Entries taken from a collection:
= = = =

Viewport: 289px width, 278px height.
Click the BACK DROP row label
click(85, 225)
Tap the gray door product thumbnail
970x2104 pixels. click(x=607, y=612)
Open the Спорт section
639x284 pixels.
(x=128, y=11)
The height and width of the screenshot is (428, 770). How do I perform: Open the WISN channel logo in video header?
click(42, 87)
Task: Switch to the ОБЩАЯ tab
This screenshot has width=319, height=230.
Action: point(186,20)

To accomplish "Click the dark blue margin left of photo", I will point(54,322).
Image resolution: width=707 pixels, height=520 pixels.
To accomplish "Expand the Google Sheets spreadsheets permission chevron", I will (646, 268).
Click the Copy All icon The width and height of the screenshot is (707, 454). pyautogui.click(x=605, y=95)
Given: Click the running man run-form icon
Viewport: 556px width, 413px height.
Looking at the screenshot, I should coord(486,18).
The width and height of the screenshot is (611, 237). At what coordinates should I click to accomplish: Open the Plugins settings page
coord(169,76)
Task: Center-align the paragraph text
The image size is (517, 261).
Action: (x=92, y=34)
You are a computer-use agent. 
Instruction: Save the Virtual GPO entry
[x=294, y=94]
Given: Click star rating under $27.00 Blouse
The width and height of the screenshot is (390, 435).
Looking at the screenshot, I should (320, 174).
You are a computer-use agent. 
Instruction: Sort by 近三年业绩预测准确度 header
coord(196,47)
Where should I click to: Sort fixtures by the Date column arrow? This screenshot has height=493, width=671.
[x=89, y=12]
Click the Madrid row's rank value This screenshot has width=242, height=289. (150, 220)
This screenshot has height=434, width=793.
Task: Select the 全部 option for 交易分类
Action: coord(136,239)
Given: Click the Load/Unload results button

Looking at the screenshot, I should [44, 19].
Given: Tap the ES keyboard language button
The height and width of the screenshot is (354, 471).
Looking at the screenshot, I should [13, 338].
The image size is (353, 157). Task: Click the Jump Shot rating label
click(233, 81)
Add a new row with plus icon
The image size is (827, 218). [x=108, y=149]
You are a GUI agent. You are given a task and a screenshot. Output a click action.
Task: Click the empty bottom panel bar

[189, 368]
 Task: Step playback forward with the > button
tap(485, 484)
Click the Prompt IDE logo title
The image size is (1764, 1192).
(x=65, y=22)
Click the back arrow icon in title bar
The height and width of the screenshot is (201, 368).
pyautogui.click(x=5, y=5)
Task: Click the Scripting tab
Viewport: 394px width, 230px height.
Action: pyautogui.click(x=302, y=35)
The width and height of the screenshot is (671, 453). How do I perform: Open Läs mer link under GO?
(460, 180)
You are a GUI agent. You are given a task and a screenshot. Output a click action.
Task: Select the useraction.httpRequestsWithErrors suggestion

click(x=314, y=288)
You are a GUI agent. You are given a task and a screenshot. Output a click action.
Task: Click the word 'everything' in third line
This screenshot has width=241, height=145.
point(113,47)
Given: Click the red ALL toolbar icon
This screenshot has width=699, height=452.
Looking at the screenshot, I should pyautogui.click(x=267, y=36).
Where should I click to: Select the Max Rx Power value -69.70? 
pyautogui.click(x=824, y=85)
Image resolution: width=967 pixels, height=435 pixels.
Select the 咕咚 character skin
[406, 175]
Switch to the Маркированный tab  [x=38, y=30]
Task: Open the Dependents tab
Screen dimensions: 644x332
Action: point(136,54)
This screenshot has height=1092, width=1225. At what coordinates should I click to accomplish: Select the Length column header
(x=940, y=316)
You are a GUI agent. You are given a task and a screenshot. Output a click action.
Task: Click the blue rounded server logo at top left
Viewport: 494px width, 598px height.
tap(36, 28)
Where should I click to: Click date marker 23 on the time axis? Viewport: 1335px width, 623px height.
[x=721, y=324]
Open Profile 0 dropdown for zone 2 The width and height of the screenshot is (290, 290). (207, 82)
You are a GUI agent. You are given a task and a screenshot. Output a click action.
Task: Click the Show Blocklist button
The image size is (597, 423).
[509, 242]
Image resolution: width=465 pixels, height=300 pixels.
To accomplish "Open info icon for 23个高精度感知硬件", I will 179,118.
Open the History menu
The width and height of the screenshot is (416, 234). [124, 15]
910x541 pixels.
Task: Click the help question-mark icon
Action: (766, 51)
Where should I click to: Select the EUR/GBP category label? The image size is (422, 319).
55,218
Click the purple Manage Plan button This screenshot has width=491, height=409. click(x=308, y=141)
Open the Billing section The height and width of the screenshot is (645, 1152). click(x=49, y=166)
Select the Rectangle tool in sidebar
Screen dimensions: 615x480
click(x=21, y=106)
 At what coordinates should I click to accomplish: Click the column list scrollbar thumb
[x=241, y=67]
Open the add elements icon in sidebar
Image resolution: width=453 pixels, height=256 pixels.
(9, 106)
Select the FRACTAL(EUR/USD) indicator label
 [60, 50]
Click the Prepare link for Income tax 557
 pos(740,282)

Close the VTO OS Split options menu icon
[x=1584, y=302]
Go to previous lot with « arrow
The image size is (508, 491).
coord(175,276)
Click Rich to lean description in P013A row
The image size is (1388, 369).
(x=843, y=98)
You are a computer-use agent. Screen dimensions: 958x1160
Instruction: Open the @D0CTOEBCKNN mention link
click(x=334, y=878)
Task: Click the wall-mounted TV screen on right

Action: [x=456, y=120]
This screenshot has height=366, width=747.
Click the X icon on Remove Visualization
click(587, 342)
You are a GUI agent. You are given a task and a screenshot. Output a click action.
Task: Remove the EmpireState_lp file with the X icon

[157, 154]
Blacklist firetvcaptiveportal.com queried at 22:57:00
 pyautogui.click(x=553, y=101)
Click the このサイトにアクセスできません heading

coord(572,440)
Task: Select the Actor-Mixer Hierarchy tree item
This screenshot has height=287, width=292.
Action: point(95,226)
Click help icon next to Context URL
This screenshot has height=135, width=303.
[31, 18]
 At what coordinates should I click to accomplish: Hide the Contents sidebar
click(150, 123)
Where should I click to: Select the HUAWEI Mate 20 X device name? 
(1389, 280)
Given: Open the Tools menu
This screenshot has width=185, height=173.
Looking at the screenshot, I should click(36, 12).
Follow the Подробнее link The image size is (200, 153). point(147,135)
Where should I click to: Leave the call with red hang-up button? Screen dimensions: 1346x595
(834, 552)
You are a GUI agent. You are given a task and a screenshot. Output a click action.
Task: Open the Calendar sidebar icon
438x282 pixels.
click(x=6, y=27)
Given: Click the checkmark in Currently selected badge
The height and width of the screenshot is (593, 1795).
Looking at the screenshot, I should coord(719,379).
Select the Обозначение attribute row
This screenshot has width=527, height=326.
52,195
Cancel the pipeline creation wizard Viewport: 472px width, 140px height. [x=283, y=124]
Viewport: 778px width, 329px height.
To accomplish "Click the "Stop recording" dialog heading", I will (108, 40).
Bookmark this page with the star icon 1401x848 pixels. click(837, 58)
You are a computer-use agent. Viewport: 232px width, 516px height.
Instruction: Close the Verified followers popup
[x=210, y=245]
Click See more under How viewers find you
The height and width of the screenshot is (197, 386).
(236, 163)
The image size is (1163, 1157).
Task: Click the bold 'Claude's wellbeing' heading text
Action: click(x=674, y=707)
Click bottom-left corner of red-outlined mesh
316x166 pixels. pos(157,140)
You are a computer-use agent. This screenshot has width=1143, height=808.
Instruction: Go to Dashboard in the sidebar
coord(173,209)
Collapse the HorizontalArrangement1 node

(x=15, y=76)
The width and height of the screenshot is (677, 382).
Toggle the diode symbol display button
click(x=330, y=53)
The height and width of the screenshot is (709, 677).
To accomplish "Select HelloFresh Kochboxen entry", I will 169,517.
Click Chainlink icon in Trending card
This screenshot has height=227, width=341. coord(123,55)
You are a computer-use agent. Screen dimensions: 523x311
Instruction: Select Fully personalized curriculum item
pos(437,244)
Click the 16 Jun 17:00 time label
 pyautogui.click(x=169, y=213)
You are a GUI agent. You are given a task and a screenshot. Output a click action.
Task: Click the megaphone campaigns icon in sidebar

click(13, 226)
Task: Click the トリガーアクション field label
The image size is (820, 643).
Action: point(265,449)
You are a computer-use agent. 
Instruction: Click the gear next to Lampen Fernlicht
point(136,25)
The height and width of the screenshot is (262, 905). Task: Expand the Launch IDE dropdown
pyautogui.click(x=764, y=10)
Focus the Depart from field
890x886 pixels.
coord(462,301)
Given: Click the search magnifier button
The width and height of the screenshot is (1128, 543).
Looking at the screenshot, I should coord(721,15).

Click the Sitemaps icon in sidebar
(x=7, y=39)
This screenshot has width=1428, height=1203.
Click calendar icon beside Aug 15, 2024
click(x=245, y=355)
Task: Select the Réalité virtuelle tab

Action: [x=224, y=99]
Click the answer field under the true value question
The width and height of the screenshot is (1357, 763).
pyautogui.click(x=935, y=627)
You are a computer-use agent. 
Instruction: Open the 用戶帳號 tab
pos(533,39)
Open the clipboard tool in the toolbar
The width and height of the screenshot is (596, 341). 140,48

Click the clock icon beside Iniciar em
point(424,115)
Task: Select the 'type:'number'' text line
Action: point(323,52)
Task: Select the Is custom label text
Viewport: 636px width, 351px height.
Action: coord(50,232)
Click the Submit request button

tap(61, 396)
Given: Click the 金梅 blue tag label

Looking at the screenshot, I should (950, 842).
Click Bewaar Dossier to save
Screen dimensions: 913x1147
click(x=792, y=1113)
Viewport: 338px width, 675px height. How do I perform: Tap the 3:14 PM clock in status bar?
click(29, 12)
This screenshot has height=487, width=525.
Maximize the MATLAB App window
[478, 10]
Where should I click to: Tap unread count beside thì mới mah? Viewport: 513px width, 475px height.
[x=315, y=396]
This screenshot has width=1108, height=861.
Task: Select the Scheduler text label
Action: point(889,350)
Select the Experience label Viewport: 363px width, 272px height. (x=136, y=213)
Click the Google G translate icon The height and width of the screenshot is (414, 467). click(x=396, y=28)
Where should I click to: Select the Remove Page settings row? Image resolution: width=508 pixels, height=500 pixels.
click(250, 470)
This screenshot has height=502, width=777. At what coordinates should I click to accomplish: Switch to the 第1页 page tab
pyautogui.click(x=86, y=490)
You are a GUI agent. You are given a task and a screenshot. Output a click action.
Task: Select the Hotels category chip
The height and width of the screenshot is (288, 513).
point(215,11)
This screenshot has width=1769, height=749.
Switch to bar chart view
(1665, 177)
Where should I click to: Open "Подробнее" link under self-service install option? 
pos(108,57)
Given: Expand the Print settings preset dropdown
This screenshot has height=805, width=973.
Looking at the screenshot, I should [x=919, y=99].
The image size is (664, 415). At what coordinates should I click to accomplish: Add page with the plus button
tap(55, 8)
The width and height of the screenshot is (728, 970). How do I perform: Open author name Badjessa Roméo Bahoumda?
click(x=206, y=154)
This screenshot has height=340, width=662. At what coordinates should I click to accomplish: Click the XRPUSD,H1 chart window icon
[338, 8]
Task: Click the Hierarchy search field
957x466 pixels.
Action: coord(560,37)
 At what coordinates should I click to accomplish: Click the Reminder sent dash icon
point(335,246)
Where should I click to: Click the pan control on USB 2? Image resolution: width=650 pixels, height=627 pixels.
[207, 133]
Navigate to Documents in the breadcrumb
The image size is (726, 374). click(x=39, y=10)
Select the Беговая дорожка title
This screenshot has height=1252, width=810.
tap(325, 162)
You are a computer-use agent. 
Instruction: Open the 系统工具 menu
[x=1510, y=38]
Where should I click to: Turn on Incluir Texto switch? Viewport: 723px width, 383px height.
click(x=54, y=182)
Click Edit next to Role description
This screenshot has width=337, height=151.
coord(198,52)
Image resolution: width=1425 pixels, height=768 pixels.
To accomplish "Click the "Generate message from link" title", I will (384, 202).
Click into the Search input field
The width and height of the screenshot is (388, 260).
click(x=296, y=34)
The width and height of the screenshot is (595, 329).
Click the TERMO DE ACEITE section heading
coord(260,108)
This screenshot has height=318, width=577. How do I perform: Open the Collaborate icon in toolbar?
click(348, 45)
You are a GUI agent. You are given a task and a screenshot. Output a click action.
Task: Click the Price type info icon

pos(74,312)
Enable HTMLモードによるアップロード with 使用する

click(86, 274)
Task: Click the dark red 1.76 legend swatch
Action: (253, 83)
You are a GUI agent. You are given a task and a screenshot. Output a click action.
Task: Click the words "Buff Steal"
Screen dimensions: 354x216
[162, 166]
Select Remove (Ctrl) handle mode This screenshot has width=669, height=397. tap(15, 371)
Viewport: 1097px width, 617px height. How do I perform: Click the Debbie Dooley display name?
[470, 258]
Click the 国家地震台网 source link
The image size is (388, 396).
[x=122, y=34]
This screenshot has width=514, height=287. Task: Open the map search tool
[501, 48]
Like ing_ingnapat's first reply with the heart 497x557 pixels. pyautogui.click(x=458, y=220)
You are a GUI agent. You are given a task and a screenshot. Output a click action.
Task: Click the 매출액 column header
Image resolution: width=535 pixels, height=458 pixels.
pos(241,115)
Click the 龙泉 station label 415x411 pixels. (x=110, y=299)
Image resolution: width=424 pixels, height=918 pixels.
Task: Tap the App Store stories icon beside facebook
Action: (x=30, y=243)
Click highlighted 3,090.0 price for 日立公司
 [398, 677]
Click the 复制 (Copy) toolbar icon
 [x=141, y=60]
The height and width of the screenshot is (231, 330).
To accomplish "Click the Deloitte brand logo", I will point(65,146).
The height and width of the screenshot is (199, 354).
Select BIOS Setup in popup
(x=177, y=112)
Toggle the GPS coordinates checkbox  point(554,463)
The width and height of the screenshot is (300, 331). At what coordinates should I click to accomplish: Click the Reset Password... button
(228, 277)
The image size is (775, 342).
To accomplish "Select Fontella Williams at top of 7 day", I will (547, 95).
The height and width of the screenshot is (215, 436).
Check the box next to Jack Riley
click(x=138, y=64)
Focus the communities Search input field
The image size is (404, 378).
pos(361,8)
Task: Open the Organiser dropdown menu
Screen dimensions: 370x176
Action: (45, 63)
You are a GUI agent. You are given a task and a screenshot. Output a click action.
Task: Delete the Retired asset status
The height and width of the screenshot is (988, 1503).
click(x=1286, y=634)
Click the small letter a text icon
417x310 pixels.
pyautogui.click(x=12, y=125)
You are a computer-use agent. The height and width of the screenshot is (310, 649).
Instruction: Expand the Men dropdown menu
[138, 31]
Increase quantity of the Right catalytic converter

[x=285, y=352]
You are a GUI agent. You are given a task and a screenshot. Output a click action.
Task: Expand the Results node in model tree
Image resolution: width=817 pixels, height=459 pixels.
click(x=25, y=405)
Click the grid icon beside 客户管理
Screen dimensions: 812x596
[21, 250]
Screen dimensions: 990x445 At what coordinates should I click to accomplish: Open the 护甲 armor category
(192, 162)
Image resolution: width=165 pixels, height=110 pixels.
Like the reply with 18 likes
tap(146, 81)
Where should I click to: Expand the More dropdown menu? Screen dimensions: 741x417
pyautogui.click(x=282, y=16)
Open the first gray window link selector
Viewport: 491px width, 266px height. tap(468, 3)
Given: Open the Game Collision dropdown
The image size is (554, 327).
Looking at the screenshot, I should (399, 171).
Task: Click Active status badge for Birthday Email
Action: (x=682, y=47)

= = = =

▶ _Directions_
Each line of the records above that holds the word "Hierarchy" should be counted, and only the final number stated.

▶ _Completed task_
2